▶ [Problem]:
Within the material below, locate the line with "Where should I click to: Select" and the line with "Select operation number", then return those two lines and all lines between them, exactly as written.

[Records supplied — start]

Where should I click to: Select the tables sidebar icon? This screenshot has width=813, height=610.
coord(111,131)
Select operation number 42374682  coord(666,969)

[Records supplied — finish]
[Records supplied — start]

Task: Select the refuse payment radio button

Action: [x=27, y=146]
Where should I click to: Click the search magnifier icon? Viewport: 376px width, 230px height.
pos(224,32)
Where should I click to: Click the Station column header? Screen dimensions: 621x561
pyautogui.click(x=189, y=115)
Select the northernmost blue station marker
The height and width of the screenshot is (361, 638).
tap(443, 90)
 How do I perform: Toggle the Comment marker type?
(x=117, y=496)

[Records supplied — finish]

▶ [Written reply]:
Where should I click to: Select the tables sidebar icon? This screenshot has width=813, height=610.
coord(111,131)
Select operation number 42374682  coord(666,969)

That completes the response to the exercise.